## Excerpted text

** start **

Commit graph

35 commits

Author SHA1 Message Date
Matias Bordese
cd5e9955b9
Make sure organization token is valid before sync (#4904)
Since we will be triggering sync for orgs without a `last_time_synced`
set, we need to make sure the token is valid (previously both,
`last_time_synced` and the token, were updated from the frontend plugin)
2024-08-22 17:49:22 +00:00
Dominik Broj
06d19bf6e9
New OnCall plugin initialization process (#4657)
# What this PR does

New OnCall plugin initialization process

## Checklist

- [x] Unit, integration, and e2e (if applicable) tests updated
- [x] Documentation added (or `pr:no public docs` PR label added if not
required)
- [x] Added the relevant release notes label (see labels prefixed w/
`release:`). These labels dictate how your PR will
    show up in the autogenerated release notes.

---------

Co-authored-by: Michael Derynck <michael.derynck@grafana.com>
Co-authored-by: Matias Bordese <mbordese@gmail.com>
2024-08-16 16:43:52 +00:00
Matias Bordese
7d6da1e157
Handle None values from sync data (#4775)
This is required to support the install v2 endpoint (to be used by
backend plugin) which could be pushing null permissions, teams, or team
memberships.
2024-08-02 18:08:45 +00:00
Matias Bordese
85c63e7ba2
Fix refactored permissions sync (#4771) 2024-07-31 20:27:42 +00:00
Matias Bordese
35f23cdcc6
Rework organization sync and grafana plugin engine backend (#4756)
Related to
https://github.com/grafana/oncall-private/issues/2806#issuecomment-2246286918.

Prepare engine for the backend plugin enablement/migration:

 - Refactor sync code
- Improve plugin user authentication to set up user on-the-fly (when
missing)
- Implement v2 endpoints for install, sync and status (to be used via
the backend plugin)

** end **

## Information supplied
** start **

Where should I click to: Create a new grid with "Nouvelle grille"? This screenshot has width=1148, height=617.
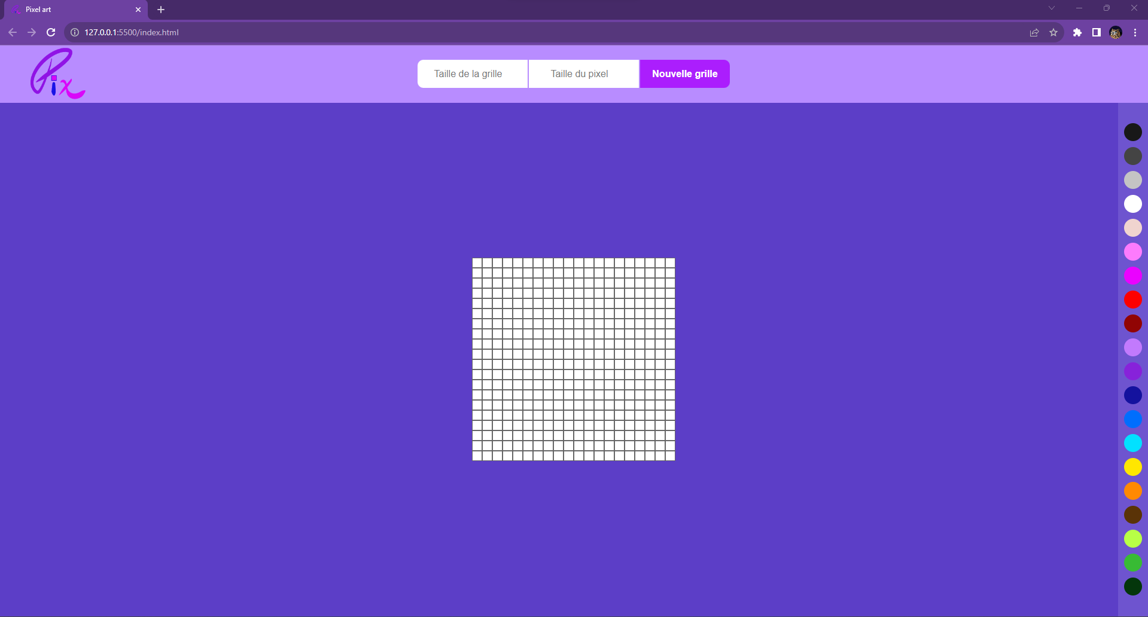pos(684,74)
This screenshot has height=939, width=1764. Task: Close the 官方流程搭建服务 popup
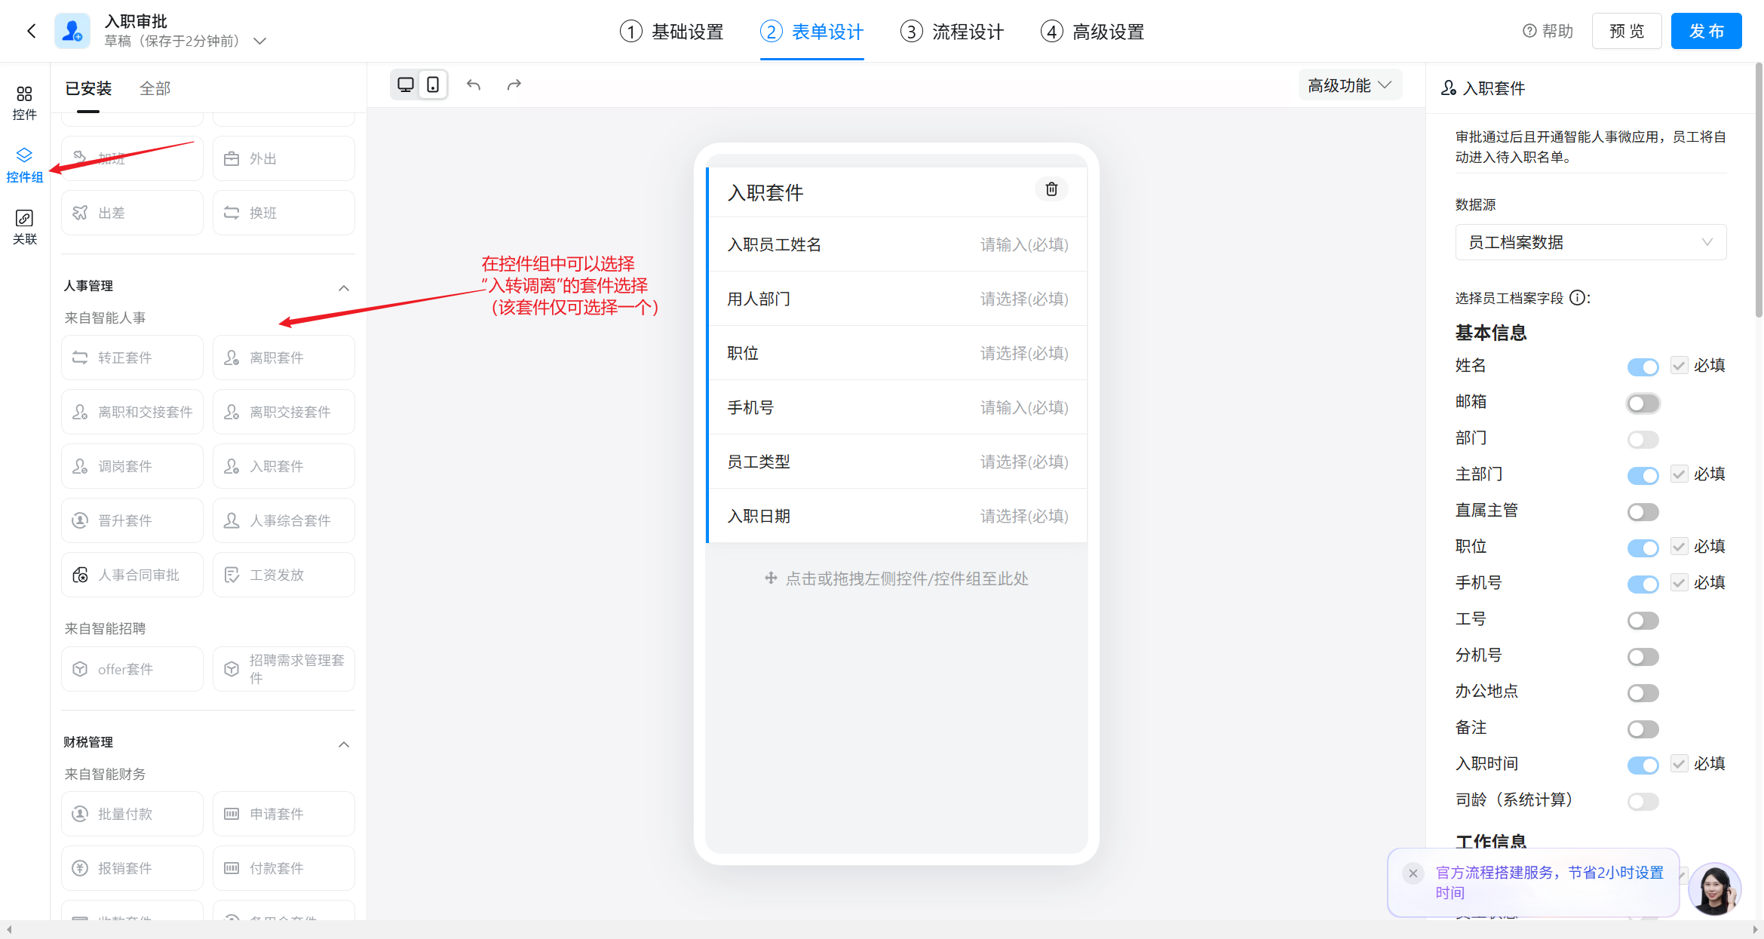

** end **

## Your tasks
• 1. Print the part of the OnCall commit log starting with "Author SHA1 Message" and going on through "initialization process (#4657)", keeping every character unchanged.
• 2. Please carry on the OnCall commit log from the point at which it stops.

## Responses to the exercise
• 1.
Author SHA1 Message Date
Matias Bordese
cd5e9955b9
Make sure organization token is valid before sync (#4904)
Since we will be triggering sync for orgs without a `last_time_synced`
set, we need to make sure the token is valid (previously both,
`last_time_synced` and the token, were updated from the frontend plugin)
2024-08-22 17:49:22 +00:00
Dominik Broj
06d19bf6e9
New OnCall plugin initialization process (#4657)

• 2.
(most of the changes come from
https://github.com/grafana/oncall/pull/4657; backport all engine changes
that keep backwards compatibility)
2024-07-31 16:12:56 +00:00
Vadim Stepanov
7a2fc923df
Don't update RBAC status on Grafana server error (#4753)
# What this PR does

Fixes a bug when RBAC permissions are getting erased when Grafana's API
returns a 5xx server error on organization sync.

## Which issue(s) this PR closes

Closes https://github.com/grafana/oncall-private/issues/2834

## Checklist

- [x] Unit, integration, and e2e (if applicable) tests updated
- [x] Documentation added (or `pr:no public docs` PR label added if not
required)
- [x] Added the relevant release notes label (see labels prefixed w/
`release:`). These labels dictate how your PR will
    show up in the autogenerated release notes.
2024-07-29 16:28:35 +00:00
Joey Orlando
a3187953ec
remove deprecated rbac workaround (#4377)
## Checklist

- [x] Unit, integration, and e2e (if applicable) tests updated
- [x] Documentation added (or `pr:no public docs` PR label added if not
required)
- [x] Added the relevant release notes label (see labels prefixed w/
`release:`). These labels dictate how your PR will
    show up in the autogenerated release notes.
2024-05-22 15:27:16 +00:00
Joey Orlando
2582a1b1dc
Refactor how RBAC enabled/disabled status is determined for Grafana Cloud stacks (#4279)
# What this PR does

In cloud we are currently (somewhat) improperly determining whether or
not a Grafana stack had the `accessControlOnCall` feature flag enabled.
At first things worked fine. We would enable this feature toggle via the
Grafana Admin UI, and then the OnCall backend would read this value from
GCOM's `GET /instance/<stack_id>` endpoint (via
`config.feature_toggles`), and everything worked as expected.

There was a recent change made in `grafana/deployment_tools` to set this
feature flag to True for all stacks. However, for some reason, the GCOM
endpoint above doesn't return the `accessControlOnCall` feature toggle
value in `config.feature_toggles` if it is set in this manner (it only
returns the value if it is set via the Grafana Admin UI).

So what we should instead be doing is such instead of asking GCOM for
this feature toggle, infer whether RBAC is enabled on the stack by doing
a `HEAD /api/access-control/users/permissions/search` (this endpoint _is
only_ available on a Grafana stack if `accessControlOnCall` is enabled).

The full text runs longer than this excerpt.